那農婦手裏捏著那錠銀子,看著那疤臉漢子快速離去,扭頭向那大樹上看了看,歎了口氣,心裏就像是有塊石頭壓著,沉甸甸的。
不一會兒,那疤臉漢子還真的挑著一擔子油米鹽肉蔬菜來到了這攤子,放下肩上擔子叫道:“老板娘,我買米買肉回來了,肚子餓,從籃子裏拿些,快些做點吃的來。”
農婦從鍋裏舀了碗茶水,端給他,道:“客官,您...您先坐下來喝些茶水解渴,我這便給您去做飯吃。”
約莫半個時辰的功夫,農婦才做好飯菜端上桌來。那粗曠漢子看著一桌子香噴噴,芳香四溢,清爽的菜,食欲大動,抄起手邊筷子大快朵頤,邊吃邊誇道:“老板娘,你手藝神妙啊!”
農婦盛碗飯端給他,莞爾一笑。他看得呆了,連忙回過神來,接過飯,沉默不語,隻顧埋頭扒著飯。
等那粗曠漢子吃完飯菜,農婦拾走碗筷,抹幹淨了桌子,舀了滿滿一碗茶,頓在粗曠漢子麵前,開始洗著碗筷,等洗完碗筷,那樹邊的人漸漸多了起來,有的過來叫了碗茶水,坐在凳子上,有的席地而坐,目光都是落在那大樹上,大樹上頂上兩隻大鳥,靜靜地蹲在樹上,就像是樹下發生的這一切都與她們沒什麼關係似的。
孩子醒了,在屋裏床上哭個不停,農婦趕忙跑進屋子裏哄著孩子,給孩子喂奶。
那些人,看著凶神惡煞的大漢坐在攤子邊,過來喝水的,都放兩文錢在桌上,隨後大漢會舀碗茶水遞給要喝水的人。

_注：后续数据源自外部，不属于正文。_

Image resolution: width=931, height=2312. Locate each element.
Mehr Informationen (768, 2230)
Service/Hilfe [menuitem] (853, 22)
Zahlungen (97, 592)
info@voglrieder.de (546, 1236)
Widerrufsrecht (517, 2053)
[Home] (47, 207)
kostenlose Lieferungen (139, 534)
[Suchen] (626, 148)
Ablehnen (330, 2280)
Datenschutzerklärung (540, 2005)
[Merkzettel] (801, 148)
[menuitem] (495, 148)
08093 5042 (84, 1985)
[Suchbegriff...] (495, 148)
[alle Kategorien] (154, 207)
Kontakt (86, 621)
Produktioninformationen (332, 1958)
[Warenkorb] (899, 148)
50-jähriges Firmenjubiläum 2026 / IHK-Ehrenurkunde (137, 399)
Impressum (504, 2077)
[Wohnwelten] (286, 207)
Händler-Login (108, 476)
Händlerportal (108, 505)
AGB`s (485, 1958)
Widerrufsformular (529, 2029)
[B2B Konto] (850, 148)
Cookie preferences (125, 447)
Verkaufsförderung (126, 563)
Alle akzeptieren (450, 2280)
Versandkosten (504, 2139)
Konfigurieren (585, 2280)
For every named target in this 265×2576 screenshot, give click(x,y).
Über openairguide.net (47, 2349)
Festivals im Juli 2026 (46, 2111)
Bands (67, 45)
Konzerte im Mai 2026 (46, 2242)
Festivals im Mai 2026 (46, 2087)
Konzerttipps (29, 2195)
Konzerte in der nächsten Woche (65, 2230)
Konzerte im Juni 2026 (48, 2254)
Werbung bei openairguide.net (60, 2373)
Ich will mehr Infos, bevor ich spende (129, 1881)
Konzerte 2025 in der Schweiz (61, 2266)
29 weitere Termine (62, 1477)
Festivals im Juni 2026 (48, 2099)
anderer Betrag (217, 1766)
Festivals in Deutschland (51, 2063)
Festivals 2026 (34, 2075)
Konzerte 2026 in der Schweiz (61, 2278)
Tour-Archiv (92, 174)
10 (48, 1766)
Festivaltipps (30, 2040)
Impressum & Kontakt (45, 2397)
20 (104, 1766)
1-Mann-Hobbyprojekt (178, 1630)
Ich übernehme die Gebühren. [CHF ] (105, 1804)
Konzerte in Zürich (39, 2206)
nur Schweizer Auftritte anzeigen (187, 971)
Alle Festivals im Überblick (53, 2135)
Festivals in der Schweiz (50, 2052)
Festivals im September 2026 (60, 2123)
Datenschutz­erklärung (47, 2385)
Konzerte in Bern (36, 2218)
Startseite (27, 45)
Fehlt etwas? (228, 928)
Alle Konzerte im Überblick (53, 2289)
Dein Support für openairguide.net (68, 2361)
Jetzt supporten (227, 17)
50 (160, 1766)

等那農婦安撫好孩子,將孩子一前一後地背著出來後,看著桌子上放著零零散散的許多銅錢,疑惑地扭頭看向那還坐在那裏喝著茶水的疤臉漢子,那疤臉漢子望著農婦,憨憨一笑:“老板娘,剛剛你不在,有人來買你茶水喝,我便幫你照看了。”
那橫肉布滿刀疤的臉,此時看上去也不那麼凶煞嚇人了,那農婦微笑著向他彎腰低頭作了一個萬福,道:“謝謝!”

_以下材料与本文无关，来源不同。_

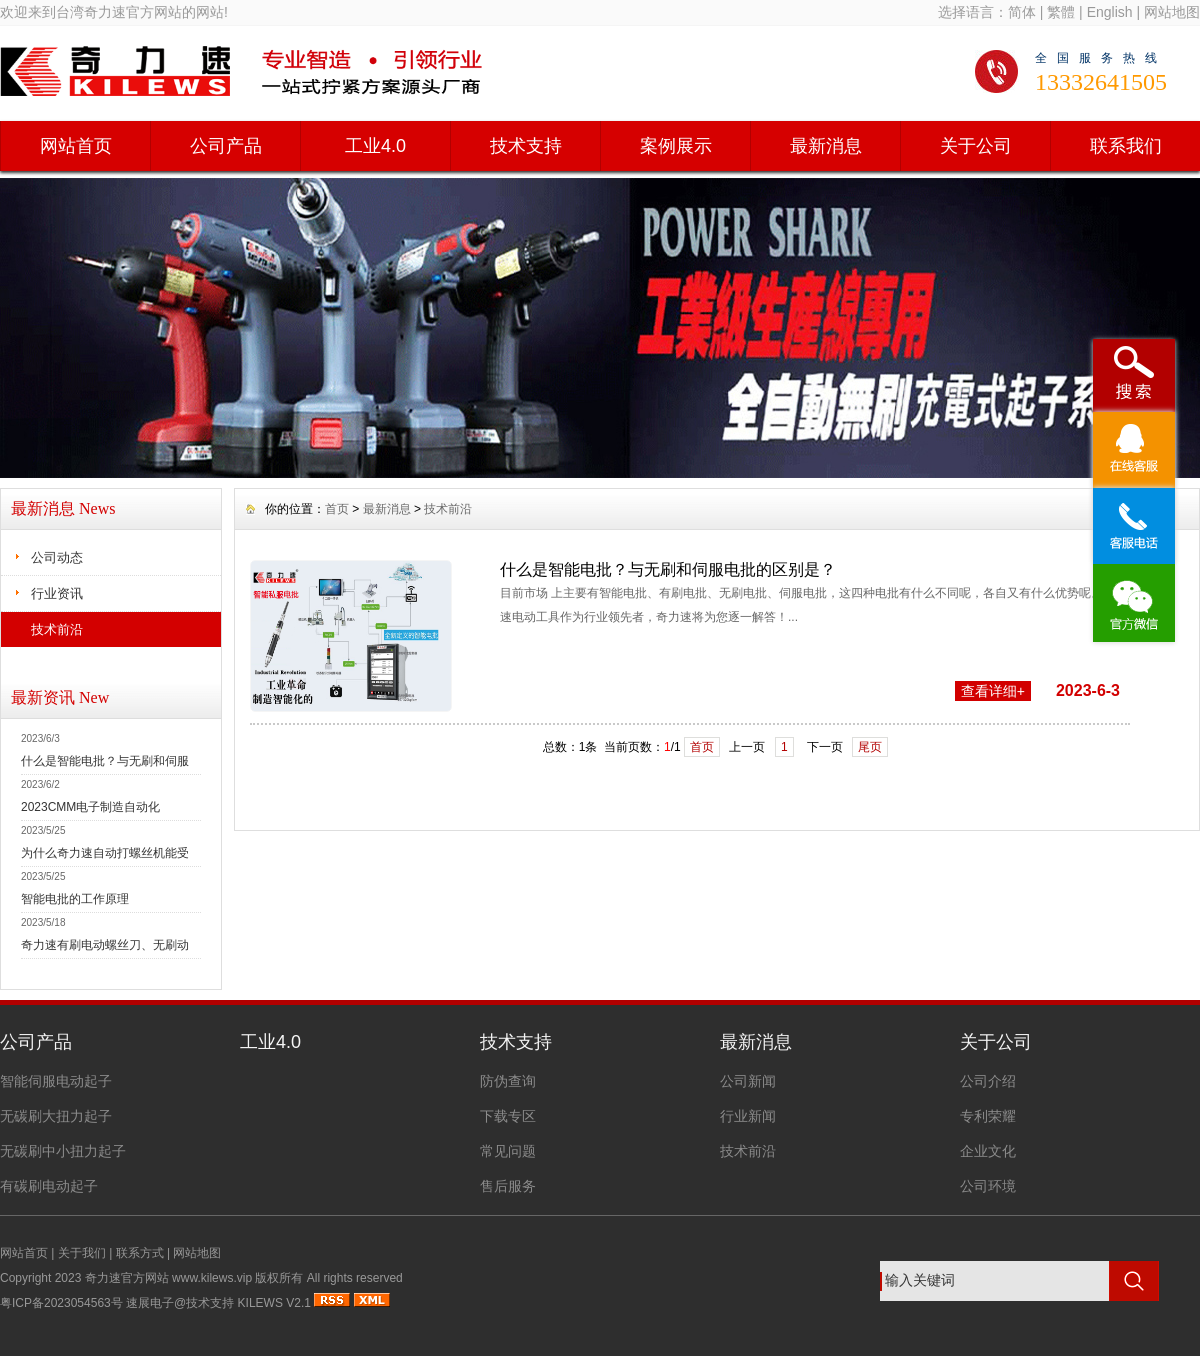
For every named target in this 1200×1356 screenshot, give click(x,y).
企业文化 (988, 1151)
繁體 (1061, 12)
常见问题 (508, 1151)
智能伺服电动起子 (56, 1081)
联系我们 (1126, 146)
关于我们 (82, 1253)
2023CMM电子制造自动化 (90, 807)
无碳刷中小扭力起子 (63, 1151)
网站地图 (1172, 12)
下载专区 (508, 1116)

那疤臉粗曠的漢子聽到農婦的道謝,他隻是坐在這裏,他覺得他也沒為那農婦做什麼,臉一紅,心裏沒由來有些荒亂,凸顯得那不自在,有點不敢再看那農婦,隻想把頭扭向別處看去。實際上這是他破天荒了,想他這活了二十六年來,何曾不求回報的為他人做過一件事。農婦看著樹下來的越來越多人,下意識地望向那大樹上的兩隻鳥,神情緊張,臉上露出擔憂之色,那疤臉漢子全看在眼裏。
大樹樹徑長四五人懷抱之數,枝幹光禿禿滑條條的高達十數丈,要想徒手爬上去猶如登天,但是人嘛!天生帶著腦子出生的,後天會學習,會思考解決問題的,那大樹下,已經有兩人帶來抓釘斧頭,身上挎著粗繩子捕鳥網兜正在試圖攀登上樹了。

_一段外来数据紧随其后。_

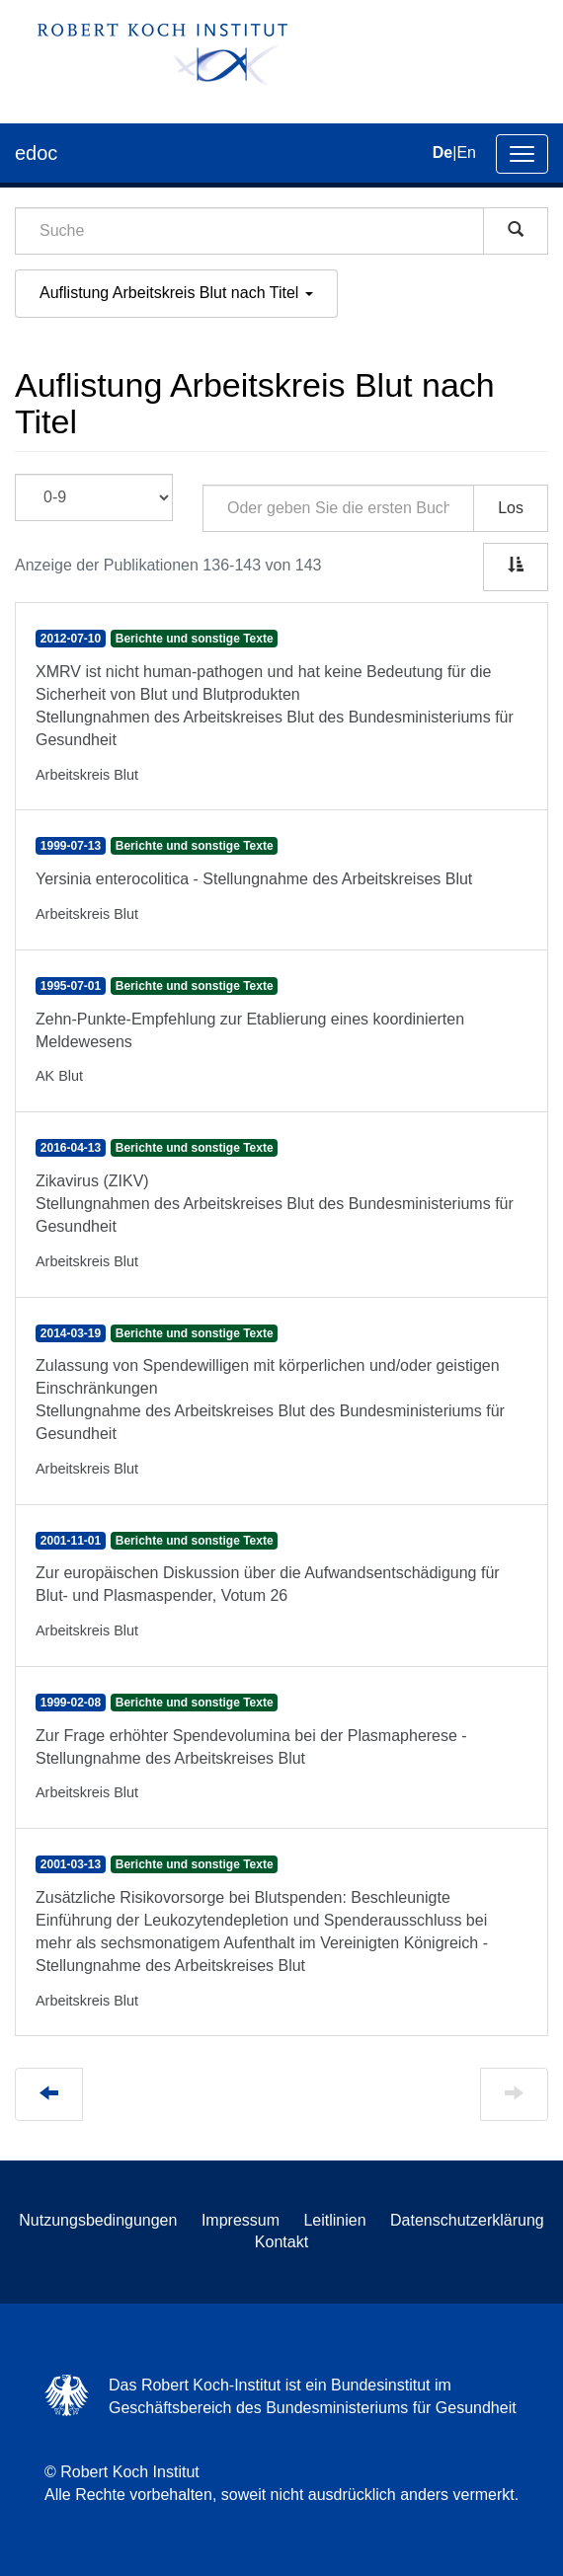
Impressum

那樹下邊,眼睛盯巴巴,望眼欲穿想上樹的眾人們,看著那後來兩人挎身的裝備,一愣,怎麼就沒想到呢,隻是歎著這樹高啊,這鳥美啊會飛,但是眾人們怎麼就想不到呢,樹再高,有人的心高麼,鳥再會飛,會逃得過人心嗎?聰明能驅使眾生萬物啊,將萬物握在手心。除了那兩人樹下眾人們此時心裏都有同一種感覺,同一道心聲:“完完了,我們都是來眼巴巴幹望的,有眼緣無份事。”這世間有句歇後語:“看人吃肉喝湯,饞涎欲滴--無奈!”